Task requirements ▸
(1) In one to three sentences, use the entry on Eucryphia glutinosa to explain what its leaves look like and what happens to them in autumn.
(2) Duplicate the entry on Eucryphia glutinosa word for word, starting with "Scientific classification" and going on through "glutinosa (Poepp. & Endl.) Baill.".
(3) Go on with the entry on Eucryphia glutinosa, picking up after its final sentence about the flowers.

Scientific classification
- Kingdom: Plantae
- Clade: Embryophytes
- Clade: Tracheophytes
- Clade: Angiosperms
- Clade: Eudicots
- Clade: Rosids
- Order: Oxalidales
- Family: Cunoniaceae
- Genus: Eucryphia
- Species: E. glutinosa
- Binomial name: Eucryphia glutinosa (Poepp. & Endl.) Baill.
- Synonyms: Eucryphia pinnatifolia Gay; Fagus glutinosa Poepp. & Endl.;

= Eucryphia glutinosa =

- Genus: Eucryphia
- Species: glutinosa
- Authority: (Poepp. & Endl.) Baill.
- Conservation status: EN
- Synonyms: Eucryphia pinnatifolia Gay, Fagus glutinosa Poepp. & Endl.

Species of plant

Eucryphia glutinosa, commonly known as brush bush, nirrhe, and guindo santo, is a species of flowering plant in the family Cunoniaceae. It is endemic to Chile, where it inhabits moist woodland habitats in the Maule, Ñuble, Biobio, and Araucania regions. It is a large deciduous shrub or small tree, growing to 10 m tall by 6 m wide, with glossy dark green leaves turning red in autumn. Single (or occasionally double) four-petalled, fragrant white flowers with prominent stamens appear in late summer.

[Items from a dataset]

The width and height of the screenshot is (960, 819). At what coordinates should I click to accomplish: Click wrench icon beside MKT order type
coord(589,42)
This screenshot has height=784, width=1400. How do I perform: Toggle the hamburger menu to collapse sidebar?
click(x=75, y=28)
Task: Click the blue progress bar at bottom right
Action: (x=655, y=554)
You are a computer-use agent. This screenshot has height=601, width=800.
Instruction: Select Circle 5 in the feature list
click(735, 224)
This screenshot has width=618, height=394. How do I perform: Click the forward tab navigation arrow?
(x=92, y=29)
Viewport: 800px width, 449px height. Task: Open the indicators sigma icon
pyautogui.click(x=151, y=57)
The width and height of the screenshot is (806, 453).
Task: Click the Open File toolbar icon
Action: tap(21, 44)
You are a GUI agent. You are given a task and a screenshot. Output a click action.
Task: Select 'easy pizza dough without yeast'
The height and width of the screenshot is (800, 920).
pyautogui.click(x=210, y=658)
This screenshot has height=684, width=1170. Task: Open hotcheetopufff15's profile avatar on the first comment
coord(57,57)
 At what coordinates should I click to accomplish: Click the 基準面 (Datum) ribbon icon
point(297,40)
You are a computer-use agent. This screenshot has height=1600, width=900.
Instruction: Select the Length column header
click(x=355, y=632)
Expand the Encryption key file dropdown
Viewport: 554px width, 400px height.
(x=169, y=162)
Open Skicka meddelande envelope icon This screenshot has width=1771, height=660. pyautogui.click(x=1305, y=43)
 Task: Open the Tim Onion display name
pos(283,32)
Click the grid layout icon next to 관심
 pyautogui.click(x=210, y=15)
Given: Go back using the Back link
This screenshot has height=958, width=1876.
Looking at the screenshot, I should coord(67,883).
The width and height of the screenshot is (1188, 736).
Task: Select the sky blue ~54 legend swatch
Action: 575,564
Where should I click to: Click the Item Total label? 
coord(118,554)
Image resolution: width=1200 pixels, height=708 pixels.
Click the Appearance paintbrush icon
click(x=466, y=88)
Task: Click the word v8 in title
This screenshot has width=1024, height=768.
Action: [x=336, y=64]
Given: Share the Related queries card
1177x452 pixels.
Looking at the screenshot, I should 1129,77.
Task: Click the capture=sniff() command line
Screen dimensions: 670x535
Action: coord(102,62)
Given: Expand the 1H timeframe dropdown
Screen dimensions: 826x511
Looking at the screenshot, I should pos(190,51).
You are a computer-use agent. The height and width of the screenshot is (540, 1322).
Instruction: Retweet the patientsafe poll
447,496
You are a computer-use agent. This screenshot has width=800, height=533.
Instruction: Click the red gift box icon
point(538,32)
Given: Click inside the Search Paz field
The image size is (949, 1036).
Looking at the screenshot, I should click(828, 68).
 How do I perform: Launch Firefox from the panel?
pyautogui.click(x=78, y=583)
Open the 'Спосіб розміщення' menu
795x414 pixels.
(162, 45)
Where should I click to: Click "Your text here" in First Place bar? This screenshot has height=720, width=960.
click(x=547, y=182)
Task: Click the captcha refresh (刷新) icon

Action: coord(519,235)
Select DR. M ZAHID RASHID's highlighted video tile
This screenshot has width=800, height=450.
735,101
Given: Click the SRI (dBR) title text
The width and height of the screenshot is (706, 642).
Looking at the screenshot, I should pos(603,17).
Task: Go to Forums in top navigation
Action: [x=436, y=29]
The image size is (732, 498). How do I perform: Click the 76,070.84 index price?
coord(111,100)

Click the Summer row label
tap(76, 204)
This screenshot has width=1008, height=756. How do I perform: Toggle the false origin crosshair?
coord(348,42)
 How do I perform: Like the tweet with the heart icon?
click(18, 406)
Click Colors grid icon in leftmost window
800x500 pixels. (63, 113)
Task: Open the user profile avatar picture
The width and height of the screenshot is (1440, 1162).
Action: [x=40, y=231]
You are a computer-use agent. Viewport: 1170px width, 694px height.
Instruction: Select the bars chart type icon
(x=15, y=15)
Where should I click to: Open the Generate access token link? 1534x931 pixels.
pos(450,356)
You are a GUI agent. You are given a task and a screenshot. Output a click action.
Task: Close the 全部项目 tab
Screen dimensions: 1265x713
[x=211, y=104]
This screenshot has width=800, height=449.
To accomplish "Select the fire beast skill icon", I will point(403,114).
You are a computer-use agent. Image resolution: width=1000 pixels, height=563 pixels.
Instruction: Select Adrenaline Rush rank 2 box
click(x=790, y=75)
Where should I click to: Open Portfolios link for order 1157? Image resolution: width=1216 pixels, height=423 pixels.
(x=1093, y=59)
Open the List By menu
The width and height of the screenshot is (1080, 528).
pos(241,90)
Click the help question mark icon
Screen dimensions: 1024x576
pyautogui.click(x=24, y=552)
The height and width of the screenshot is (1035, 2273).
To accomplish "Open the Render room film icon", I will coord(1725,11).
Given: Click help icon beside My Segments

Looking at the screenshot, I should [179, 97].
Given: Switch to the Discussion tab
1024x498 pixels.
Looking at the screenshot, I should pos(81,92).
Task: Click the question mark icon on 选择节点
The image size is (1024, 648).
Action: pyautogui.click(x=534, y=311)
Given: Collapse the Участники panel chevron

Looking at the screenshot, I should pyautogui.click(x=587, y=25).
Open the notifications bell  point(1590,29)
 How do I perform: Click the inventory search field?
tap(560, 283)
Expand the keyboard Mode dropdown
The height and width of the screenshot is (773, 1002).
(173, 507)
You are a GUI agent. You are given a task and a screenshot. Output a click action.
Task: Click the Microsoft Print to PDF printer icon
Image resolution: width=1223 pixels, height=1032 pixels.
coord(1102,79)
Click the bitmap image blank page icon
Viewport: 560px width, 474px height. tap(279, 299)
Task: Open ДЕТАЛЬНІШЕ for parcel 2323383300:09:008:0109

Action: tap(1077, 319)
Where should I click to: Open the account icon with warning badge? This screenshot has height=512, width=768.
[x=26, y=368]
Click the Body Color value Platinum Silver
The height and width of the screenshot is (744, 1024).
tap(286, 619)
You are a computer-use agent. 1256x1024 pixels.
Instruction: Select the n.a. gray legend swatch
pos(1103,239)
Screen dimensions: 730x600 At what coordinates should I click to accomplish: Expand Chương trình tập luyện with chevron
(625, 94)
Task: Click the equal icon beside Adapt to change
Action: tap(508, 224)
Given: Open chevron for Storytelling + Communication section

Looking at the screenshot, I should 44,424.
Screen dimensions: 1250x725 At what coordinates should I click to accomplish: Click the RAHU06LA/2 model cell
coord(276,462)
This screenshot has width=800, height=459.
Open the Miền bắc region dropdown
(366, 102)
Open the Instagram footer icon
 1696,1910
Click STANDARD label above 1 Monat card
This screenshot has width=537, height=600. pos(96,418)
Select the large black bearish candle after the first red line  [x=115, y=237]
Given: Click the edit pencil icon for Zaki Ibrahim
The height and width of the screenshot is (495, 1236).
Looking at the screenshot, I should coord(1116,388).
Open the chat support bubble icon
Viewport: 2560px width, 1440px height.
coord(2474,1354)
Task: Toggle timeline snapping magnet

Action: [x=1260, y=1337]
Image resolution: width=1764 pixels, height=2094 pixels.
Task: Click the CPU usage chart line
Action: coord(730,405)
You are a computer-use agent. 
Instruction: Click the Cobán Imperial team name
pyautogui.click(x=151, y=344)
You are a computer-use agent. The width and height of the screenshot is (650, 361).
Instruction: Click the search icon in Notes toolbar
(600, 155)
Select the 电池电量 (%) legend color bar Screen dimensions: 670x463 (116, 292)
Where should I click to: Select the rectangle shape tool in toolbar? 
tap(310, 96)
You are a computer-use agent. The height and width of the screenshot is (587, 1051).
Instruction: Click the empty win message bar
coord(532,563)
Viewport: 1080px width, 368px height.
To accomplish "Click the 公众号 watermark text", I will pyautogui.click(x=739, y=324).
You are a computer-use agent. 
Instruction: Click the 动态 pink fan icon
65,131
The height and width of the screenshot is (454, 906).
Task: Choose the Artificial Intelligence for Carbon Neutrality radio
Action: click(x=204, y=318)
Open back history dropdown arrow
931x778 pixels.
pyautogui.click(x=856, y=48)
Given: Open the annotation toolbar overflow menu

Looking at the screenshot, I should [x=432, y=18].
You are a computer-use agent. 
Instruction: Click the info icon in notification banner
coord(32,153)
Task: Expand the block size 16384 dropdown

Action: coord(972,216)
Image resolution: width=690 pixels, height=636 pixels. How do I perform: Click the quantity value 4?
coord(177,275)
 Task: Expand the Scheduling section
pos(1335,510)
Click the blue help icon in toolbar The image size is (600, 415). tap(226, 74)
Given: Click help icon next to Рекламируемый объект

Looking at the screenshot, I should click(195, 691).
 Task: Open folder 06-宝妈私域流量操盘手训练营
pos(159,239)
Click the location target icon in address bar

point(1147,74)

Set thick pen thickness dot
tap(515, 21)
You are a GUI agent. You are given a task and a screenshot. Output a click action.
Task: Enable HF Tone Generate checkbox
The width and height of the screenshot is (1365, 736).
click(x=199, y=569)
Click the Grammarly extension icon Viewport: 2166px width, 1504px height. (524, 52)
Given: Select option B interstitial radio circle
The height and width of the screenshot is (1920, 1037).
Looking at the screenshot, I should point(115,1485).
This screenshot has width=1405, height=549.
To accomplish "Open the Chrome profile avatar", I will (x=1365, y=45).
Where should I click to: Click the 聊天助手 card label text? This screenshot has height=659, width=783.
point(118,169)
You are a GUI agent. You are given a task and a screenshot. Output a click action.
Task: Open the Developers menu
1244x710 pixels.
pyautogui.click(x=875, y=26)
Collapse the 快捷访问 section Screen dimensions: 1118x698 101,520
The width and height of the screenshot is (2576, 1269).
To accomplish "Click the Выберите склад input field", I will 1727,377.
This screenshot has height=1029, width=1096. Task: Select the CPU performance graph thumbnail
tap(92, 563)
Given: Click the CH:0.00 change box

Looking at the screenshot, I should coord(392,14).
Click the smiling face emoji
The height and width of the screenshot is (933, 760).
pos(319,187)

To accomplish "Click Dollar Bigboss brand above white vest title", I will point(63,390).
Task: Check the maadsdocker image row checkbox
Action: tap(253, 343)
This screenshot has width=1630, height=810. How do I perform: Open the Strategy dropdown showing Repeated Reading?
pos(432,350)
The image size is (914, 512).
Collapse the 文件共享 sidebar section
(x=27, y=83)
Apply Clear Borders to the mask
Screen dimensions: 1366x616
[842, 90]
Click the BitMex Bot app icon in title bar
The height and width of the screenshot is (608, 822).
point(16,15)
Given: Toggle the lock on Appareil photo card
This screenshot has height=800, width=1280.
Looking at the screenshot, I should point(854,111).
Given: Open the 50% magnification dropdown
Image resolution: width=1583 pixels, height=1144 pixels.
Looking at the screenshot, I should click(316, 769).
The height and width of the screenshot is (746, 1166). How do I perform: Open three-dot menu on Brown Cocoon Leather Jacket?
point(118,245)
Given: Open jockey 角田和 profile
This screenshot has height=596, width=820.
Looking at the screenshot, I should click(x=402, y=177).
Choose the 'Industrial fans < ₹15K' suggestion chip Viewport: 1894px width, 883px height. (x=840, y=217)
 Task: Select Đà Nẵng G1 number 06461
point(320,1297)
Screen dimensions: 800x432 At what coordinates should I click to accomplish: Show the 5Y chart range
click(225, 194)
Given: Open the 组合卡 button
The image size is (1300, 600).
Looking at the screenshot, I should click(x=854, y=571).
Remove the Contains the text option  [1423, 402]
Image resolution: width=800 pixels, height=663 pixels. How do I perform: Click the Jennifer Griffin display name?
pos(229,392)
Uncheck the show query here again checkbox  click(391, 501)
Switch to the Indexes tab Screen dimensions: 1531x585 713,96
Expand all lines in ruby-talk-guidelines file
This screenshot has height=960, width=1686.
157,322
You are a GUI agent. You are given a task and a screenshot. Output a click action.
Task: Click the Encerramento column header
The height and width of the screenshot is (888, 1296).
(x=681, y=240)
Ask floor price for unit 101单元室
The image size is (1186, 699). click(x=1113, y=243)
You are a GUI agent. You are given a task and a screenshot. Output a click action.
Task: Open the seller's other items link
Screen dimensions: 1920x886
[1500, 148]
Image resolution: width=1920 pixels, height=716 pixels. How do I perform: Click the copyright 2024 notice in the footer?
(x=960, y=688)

Your responses ▸
(1) Eucryphia glutinosa has glossy dark green leaves that turn red in autumn. The entry also calls the plant a deciduous shrub or small tree.

(2)
Scientific classification
- Kingdom: Plantae
- Clade: Embryophytes
- Clade: Tracheophytes
- Clade: Angiosperms
- Clade: Eudicots
- Clade: Rosids
- Order: Oxalidales
- Family: Cunoniaceae
- Genus: Eucryphia
- Species: E. glutinosa
- Binomial name: Eucryphia glutinosa (Poepp. & Endl.) Baill.

(3)
The Latin specific epithet glutinosa means "sticky, glutinous".

The hardiest of its genus, it is a popular subject for cultivation in parks and gardens, valued for its foliage and late flowering. It requires moist, acidic soil with roots shaded from the sun. It has gained the Royal Horticultural Society's Award of Garden Merit.